— Petunjuk Pengerjaan —
**A.** Jawab pertanyaan berikut berdasarkan teks tentang tasbih:
(i) Untuk apa tasbih digunakan oleh para kyai?
(ii) Dengan apa ulama yang tidak membawa tasbih menghitung jumlah bacaan dzikir?
(iii) Berapa ruas yang dimiliki masing-masing jari?
**B.** Salin tanpa perubahan bagian teks tentang tasbih yang dibuka dengan kata-kata "Dahulu, saya memahami" dan ditutup dengan "lagi pada butir terakhir.".

— Kutipan Dokumen —
↓
Tasbih



Saya mengenal tasbih sejak lama. Orang tua, terutama para kyai selalu memiliki tasbih. Alat itu  digunakan untuk menghitung jumlah dzikir yang telah diucapkan. Memang perintah berdzikir, yakni mengucapkan tasbih,  tahmid, takbir, tahlil, dan lain-lain,  agar dilakukan dalam jumlah  sebanyak-banyaknya. Sebutlah nama Tuhanmu sebanyak-banyaknya. Dzikran katsiran. Akan tetapi, biasanya orang menghitung berapa banyak ucapan dzikir yang telah diucapkan  dengan alat berupa  tasbih.

Namun, pada akhir-akhir ini,  tasbih tidak  saja dipegangi oleh para ulama, kyai, atau pemuka agama Islam, melainkan juga digunakan sebagai asesoris atau hiasan. Kita seringkali melihat anak-anak muda mengenakan kalung atau gelang dengan tasbih. Bahkan juga menaruhnya di kaca  bagian dalam mobil yang dikendarai. Tentu, tasbih yang diletakkan di tempat seperti itu bukan digunakan untuk menghitung jumlah dzikir yang telah diucapkan, melainkan lebih berfungsi sebagai hiasan kendaraan. Sekalipun demikian keberadaannya tetap penting, sebab  disengaja atau tidak,  tasbih itu juga  akan mengingatkan pada Dzat Yang Maha Kuasa.

Tidak semua ulama atau pemuka agama Islam selalu membawa tasbih, sekalipun mereka juga berdzikir setelah selesai  menunaikan sholat secara  rutin.   Bagi  mereka yang tidak membawa tasbih, menghitung jumlah ucapan  bacaan  dzikir dengan menggunakan ruas-ruas  jari-jari kedua tangannya.  Masing-masing jari memiliki tiga ruas, sehingga menghitung berapa kali  jumlah tasbih, tahmid dan takbir yang telah diucapkan  cukup dengan sepuluh jari di kedua tangannya. Cara itu dianggap lebih  mudah, dan tidak perlu membawa tasbih pada setiap kali pergi ke tempat sholat.

Dahulu, saya memahami tasbih hanya untuk kepentingan menghitung ucapan dzikir itu. Akan tetapi,  setelah saya renungkan secara mendalam, ternyata tasbih memiliki makna lebih dari sekedar sebagai alat hitung. Memegang butir tasbih dalam berdzikir selalu dimulai dari butir pertama dan kemudian butir-butir berikutnya hingga  berakhir pada butir terakhir. Sehabis butir terakhir, mengawali lagi dari  butir pertama, secara terus menerus butir-butir selanjutnya hingga kemudian kembali lagi pada butir terakhir.
↑
— Data Hasil Ekstraksi —
↓
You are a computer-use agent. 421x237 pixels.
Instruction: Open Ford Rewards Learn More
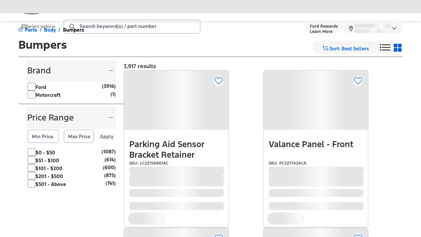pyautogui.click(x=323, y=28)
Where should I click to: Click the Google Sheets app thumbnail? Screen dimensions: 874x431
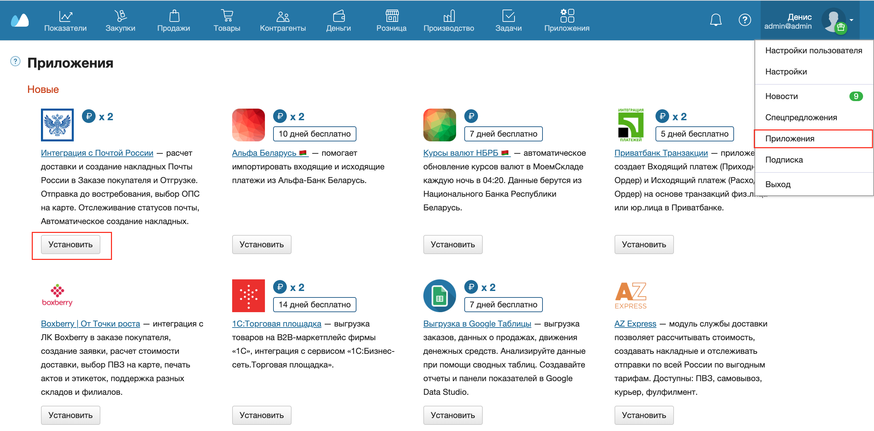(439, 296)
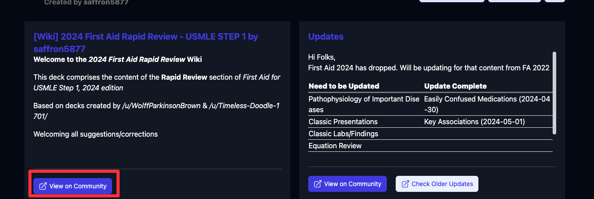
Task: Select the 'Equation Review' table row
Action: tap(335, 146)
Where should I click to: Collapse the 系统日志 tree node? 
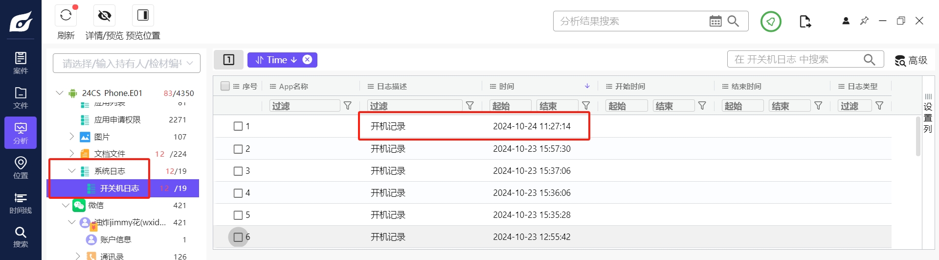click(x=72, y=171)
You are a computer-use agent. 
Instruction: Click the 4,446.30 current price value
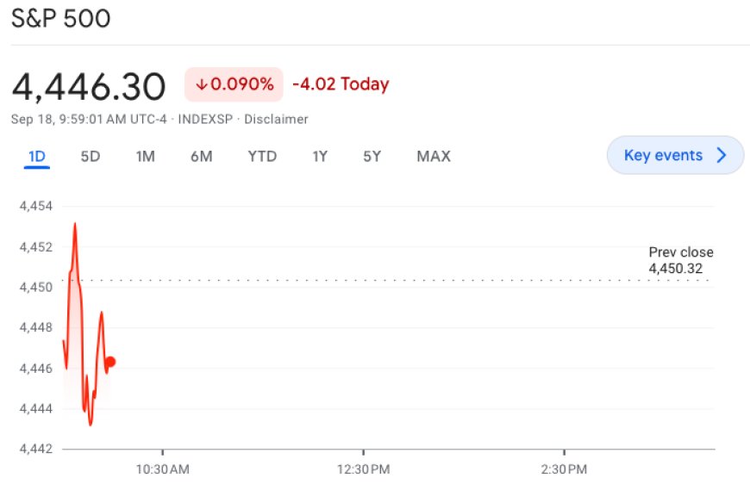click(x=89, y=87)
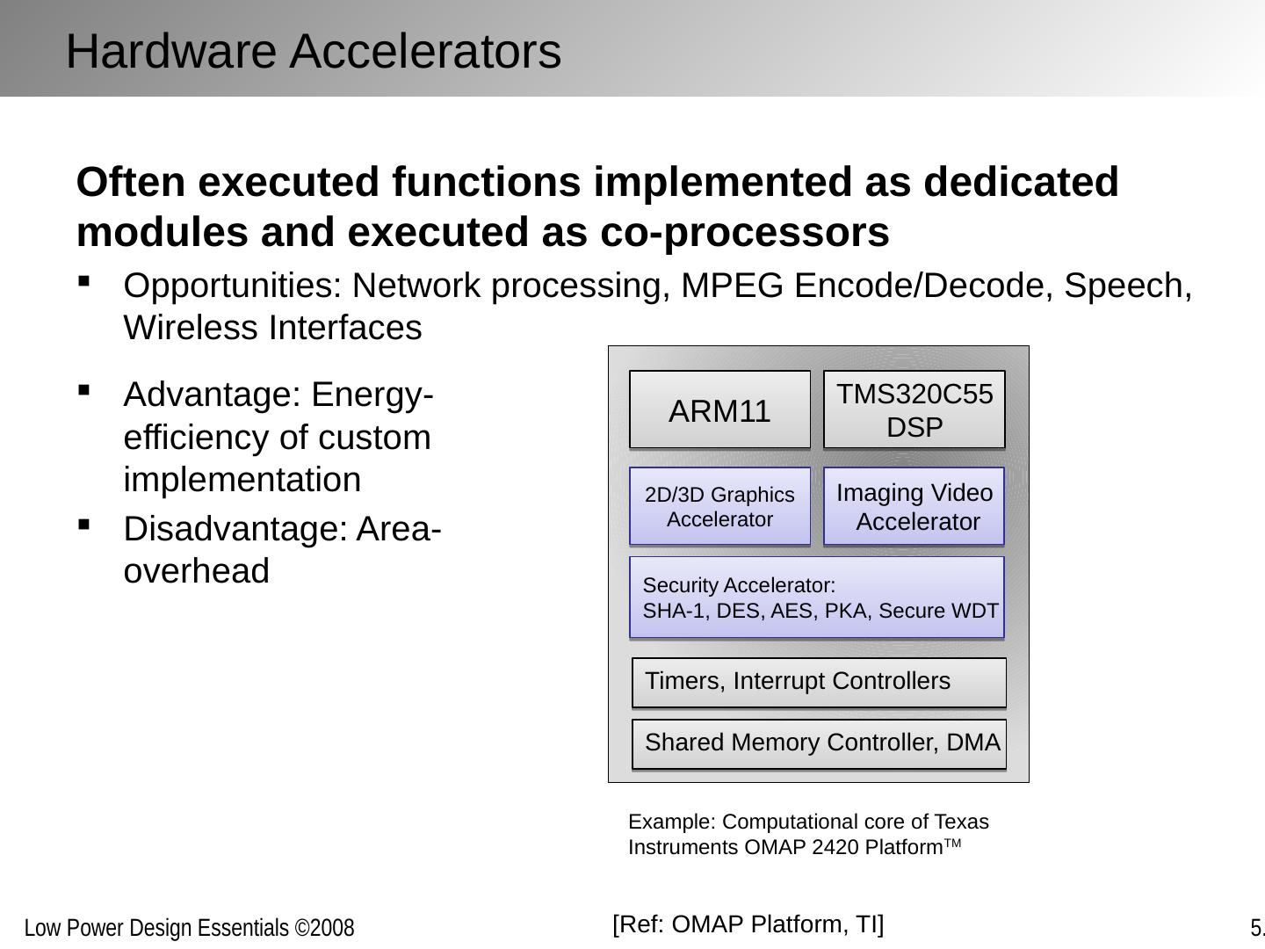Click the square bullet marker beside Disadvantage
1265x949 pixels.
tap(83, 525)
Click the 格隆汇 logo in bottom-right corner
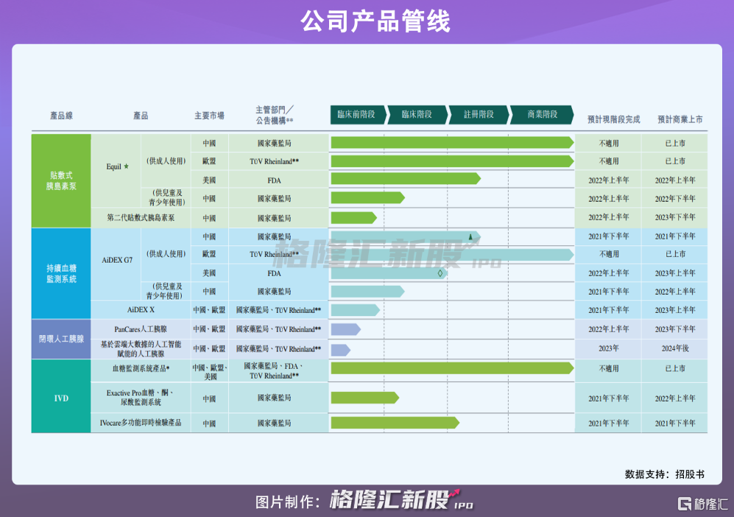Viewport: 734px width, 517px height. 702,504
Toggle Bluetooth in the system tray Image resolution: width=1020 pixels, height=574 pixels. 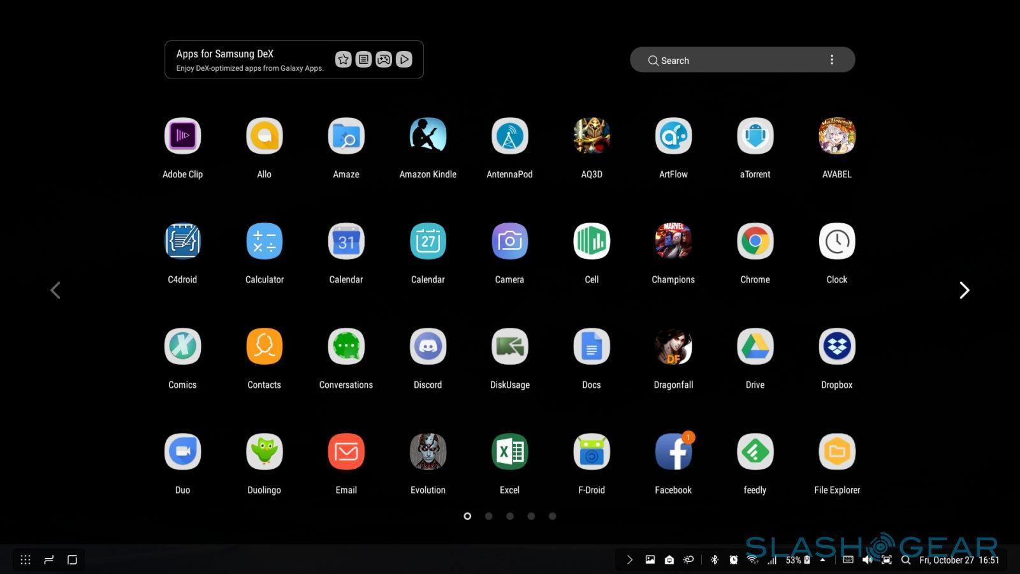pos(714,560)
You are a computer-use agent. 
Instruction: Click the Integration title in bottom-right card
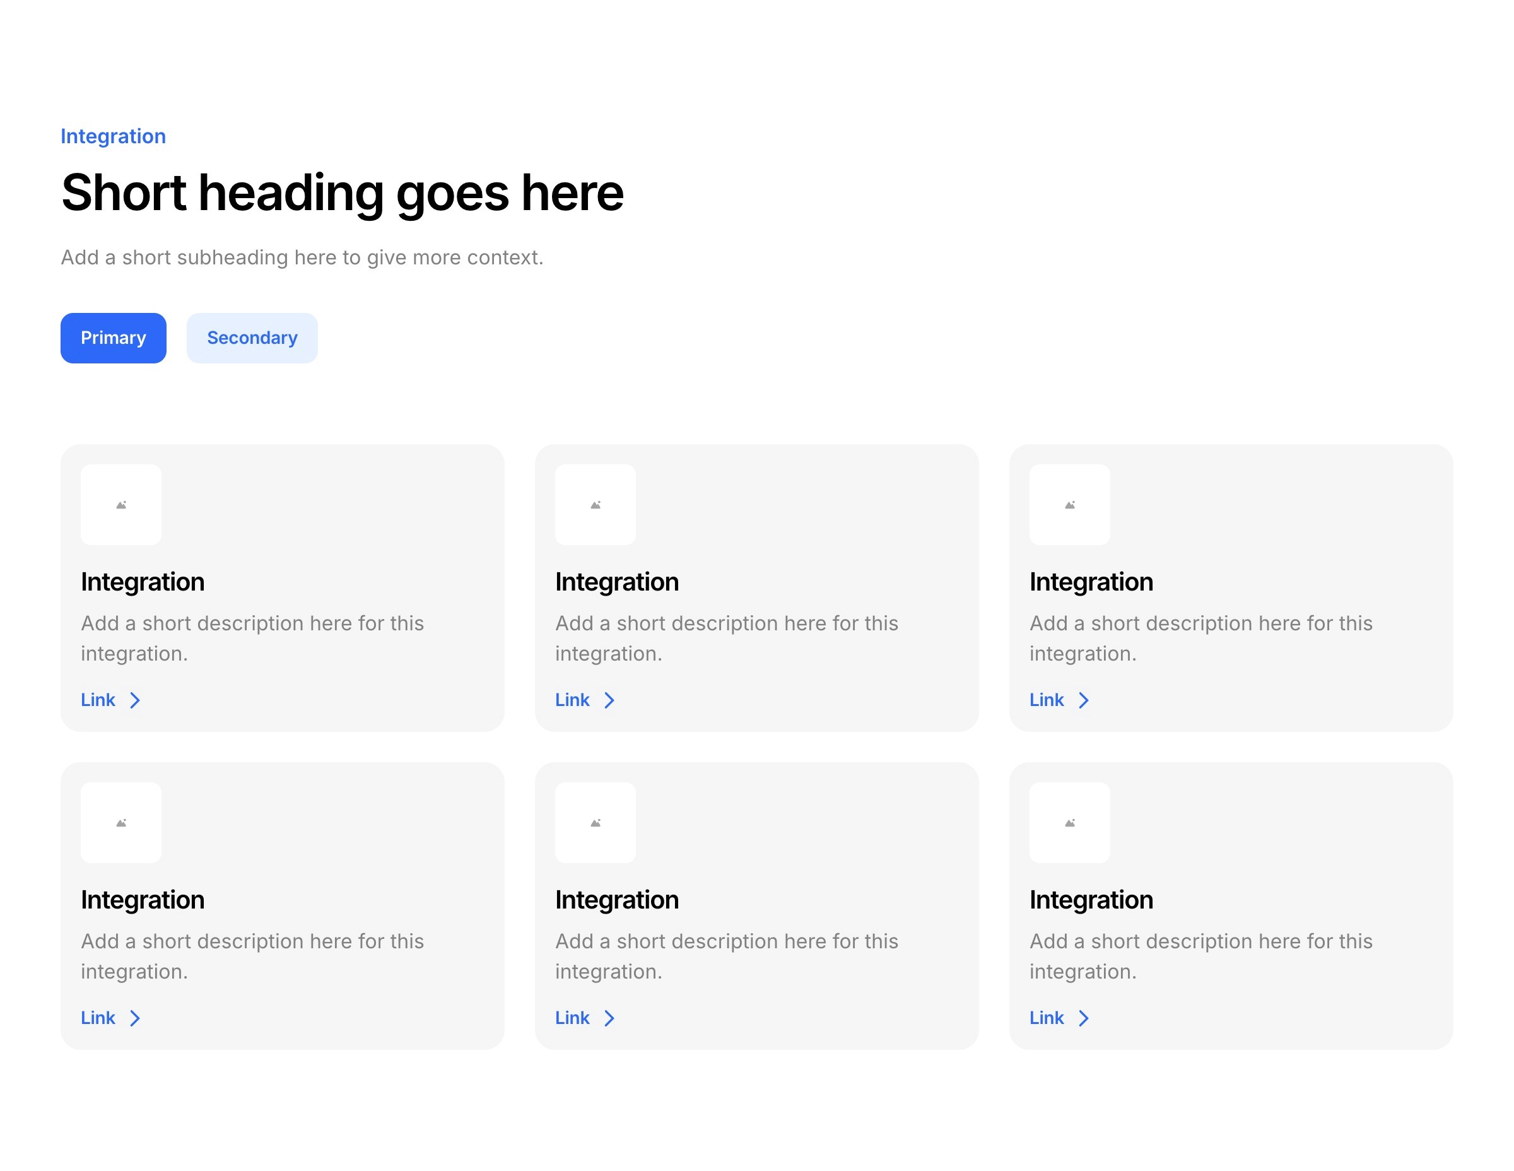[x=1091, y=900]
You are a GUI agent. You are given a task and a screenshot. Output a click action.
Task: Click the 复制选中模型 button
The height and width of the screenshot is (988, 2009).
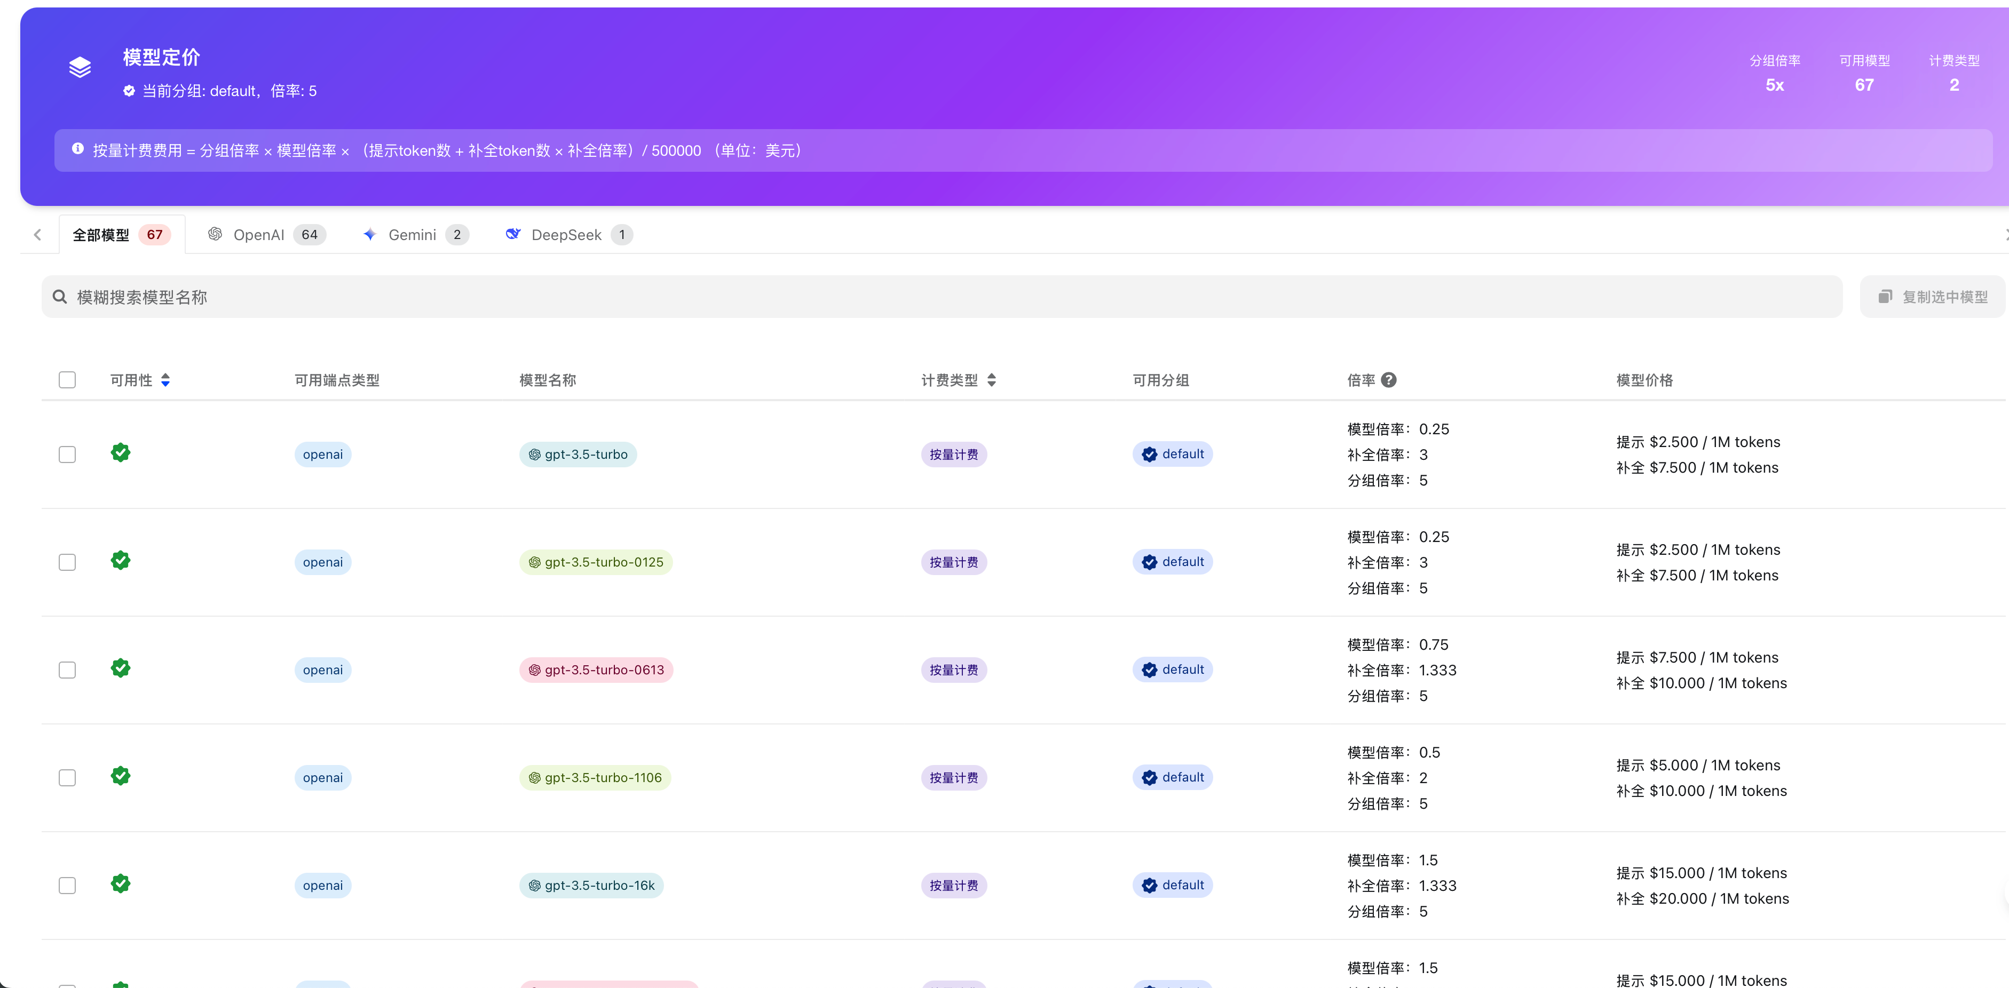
↑
— Kumpulan Jawaban —
**A.**
(i) Untuk menghitung jumlah dzikir yang telah diucapkan.
(ii) Dengan ruas-ruas jari kedua tangannya.
(iii) Tiga ruas.

**B.**
Dahulu, saya memahami tasbih hanya untuk kepentingan menghitung ucapan dzikir itu. Akan tetapi,  setelah saya renungkan secara mendalam, ternyata tasbih memiliki makna lebih dari sekedar sebagai alat hitung. Memegang butir tasbih dalam berdzikir selalu dimulai dari butir pertama dan kemudian butir-butir berikutnya hingga  berakhir pada butir terakhir. Sehabis butir terakhir, mengawali lagi dari  butir pertama, secara terus menerus butir-butir selanjutnya hingga kemudian kembali lagi pada butir terakhir.